Does anyone agree? Does anyone care?!
Most school experiments use a large molar excess of propanone in quenching (eg 25x) or colorimetric (100-400x) methods to illustrate the zero order behaviour of iodine. The [iodine] vs time graph indeed shows an apparent straight line indicating zero order behaviour. But this cannot be a true straight line as the reaction stoichiometry is then not obeyed. Surely the consumption of iodine must mirror that of propanone (ie exponential decay) or else the mass of iodine is not conserved at all times throughout the reaction. I presume therefore that the apparent straight line is simply a small section of an exponential curve, reflecting the very small extent of propanone reaction.
Has anyone investigated this reaction on an equimolar basis – if so did it produce an exponential decay for iodine as I suggest above?!
A related concern is the use of these methods to show zero order behaviour. Typically, a time series of iodometric titrations on a single reaction mixture is used to generate a “straight” line, which is therefore subject to my queries above. As argued above, the [iodine] vs time progress curve only appears straight because the other reactants are in excess (= 25x in our school method) and only a small extent of reaction is measured.

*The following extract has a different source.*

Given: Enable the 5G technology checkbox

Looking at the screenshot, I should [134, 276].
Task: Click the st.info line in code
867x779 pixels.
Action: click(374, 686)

It seems it is more valid to use the method where different iodine concentrations are reacted with excess propanone/acid and the iodine absorbance followed, which produces a series of apparently parallel “straight” lines, again for the reasons outline above. This initial rates method is arguably better evidence to establish the kinetics, as several initial concentration runs are employed compared to a single run ie that simply more data is collected. With the levels of excess propanone/acid used in typical school procedures (100, 200, 300, 400x), this again equates to pseudo-zero order conditions in propanone/acid, and any effect on rate of changing [iodine] should be apparent (approx 4x, 3x, 2x based on these excesses). When my students conducted these experiments the lines were parallel within a 25% spread, which is reasonably good.
I suppose my concern is that teaching a [ ] vs time straight line is diagnostic for zero order is incorrect. It cannot be true for equimolar reactants and apparent linearity needs explaining when used in practice with pseudo-zero order co-reactants. For other than zero order behaviour, then graphing a single progress curve I’m sure is a more effective method.

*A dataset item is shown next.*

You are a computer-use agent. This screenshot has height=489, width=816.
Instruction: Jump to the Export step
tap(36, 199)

So my conclusion is that a zero order reactant concentration cannot have a linear decay over time - an apparently linear fit must be due to an excess in other reactants. The only time a zero order reactant progress curve can be truly linear is in the case of catalysis by eg enzymes or metals, where active sites determine rate, which will be truly zero order when saturated.
Does anyone agree? Does anyone care?!